If it seems like consumers are very often price-driven when it comes to their clothing purchases, they are. But some in the apparel industry say consumers, as well as manufacturers, would do well to focus as much on the fiber content and care labels as they do on cost, whether the clothes are being sold online or in-store.[quote]
Timo Rissanen, associate dean for the School of Constructed Environments at the Parsons School of Design, says consumers should be made aware of what they’re buying, especially when the quality of the cloth matters. Low-grade fibers or apparel made without much fiber in the cloth leads to poor quality. In clothes, this translates into garments that lose shape, don’t last very long and are quickly destined for the donation box or landfill.
“We need to educate society on where the price they pay goes,” Rissanen says, “so that everyone better understands what the impact is on them when we are not paying the ‘true cost’ of something.”
In the U.S., federal law requires “most textile and wool products to have a label listing the fiber content, country of origin, and the identity of the manufacturer or another business responsible for marketing or handling the item.”
The problem in finding fiber content and care details is both online and in-store. Some garments will have “pages” of fiber content labels, teeming with information in tiny typeface and in various languages. It would seem, then, that it would be easier to read garment information when shopping online. But this isn’t consistently listed in online retailers’ details or specifications links. However, clearly providing this information can make a difference in whether shoppers ultimately buy a product.

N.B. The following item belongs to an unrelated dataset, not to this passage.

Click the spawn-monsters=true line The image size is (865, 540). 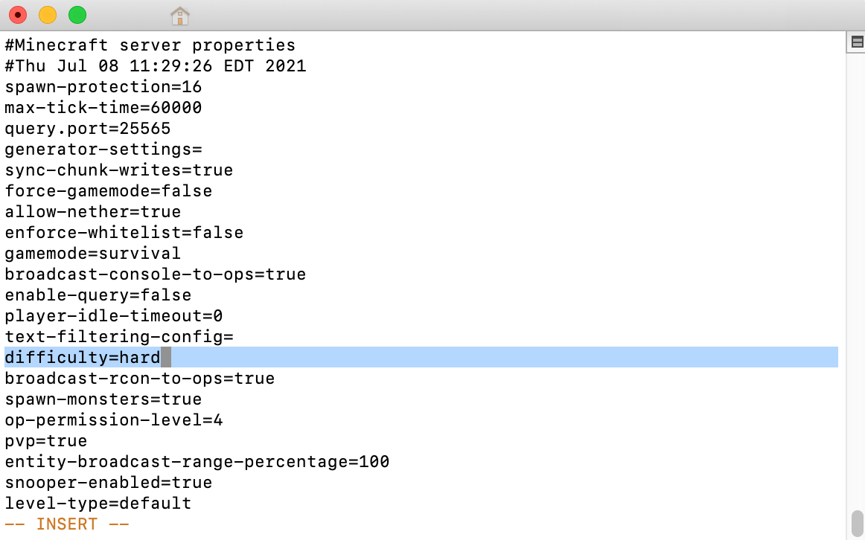[x=103, y=399]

Nearly two-thirds of consumers (63 percent) say fiber content is important in their apparel purchase decisions, according to the Cotton Incorporated Lifestyle Monitor™ Survey. In general, most consumers who check labels say they’re looking for cotton (82 percent). That’s likely because 81 percent of consumers say cotton is their favorite fiber or fabric to wear.
Consumers feel that when a product is made of cotton compared to other fibers, it’s the most comfortable (86 percent), sustainable (86 percent), softest (83 percent), highest quality (78 percent), and more versatile (63 percent), according to Monitor™ research. Shoppers also make a point of looking for cotton fiber when shopping for apparel gifts during the holidays. Besides comfort (34 percent), gift givers like that cotton is easy care (12 percent).
That factors into why consumers read the fiber content labels. A good portion says they want to see what a garment is made of or to look for a particular a fiber (28 percent), according to the Monitor™ research. This is followed by laundering instructions (24 percent), gauging quality and durability (18 percent), assessing its comfort/how it feels (11 percent), and judging if it will shrink (10 percent).
It’s worth noting that as much as Americans like to buy clothes, they’re not very interested in putting in a lot of time or effort taking care of them. In a study by Kelton Global in partnership with LG, the electronics and appliance maker, it was discovered that most Americans (80 percent) overload their washers past capacity. Not only is this rough on the garments, but 22 percent reported their clothes weren’t even properly cleaned. The Kelton study also found that most people (53 percent) risked ruining their clothes by mixing clothes they knew should be separated, just to avoid doing another load of laundry.
In a separate Nielsen study, researchers found that even though Americans have some of the highest self-reported use of washing machines and dryers (82 percent), they’re more likely to do laundry only once a week or less. This compares to global regions like Asia-Pacific, where 45 percent report doing laundry every day.
This laundry aversion might factor into why more than 4 in 10 shoppers (42 percent) say they always/usually check the labels before they make their purchase. Additionally, the majority of consumers (52 percent) say knowing fiber content when shopping online for clothes would ultimately influence their decision to make a purchase.
That’s why it’s important for manufacturers and retailers to provide fiber content details for consumers who are browsing or shopping online. Even though the large majority of consumers still prefer to buy clothes in-store (72 percent), most shoppers prefer to research clothes online (61 percent), according to Monitor™ research. And nearly a quarter of cyber shoppers (22 percent) say that compared to last year, they’re more concerned about not being able to know the fiber content of the clothes.
Consumers are also becoming aware that microplastics from synthetic clothes are polluting water, from oceans and rivers to the tap water. These particles come from polyester, nylon, acrylic, and other synthetic fibers. Researchers at Plymouth University in the UK (2016 study) found that more than 700,000 of these plastic microfibers leach out with every load of laundry. Researchers are concerned about microplastic particles being consumed by marine life and thus enter the food chain.
Rissanen says designers and consumers should not individually have to figure out what is good or bad for the environment.
“At the root of all of such choices presently is our economic system: it tolerates and even encourages injustice and inequality,” he says. “Ethics ultimately resides in actions, not words, and we ought to demand ethical leadership in business and politics alike, including in fashion.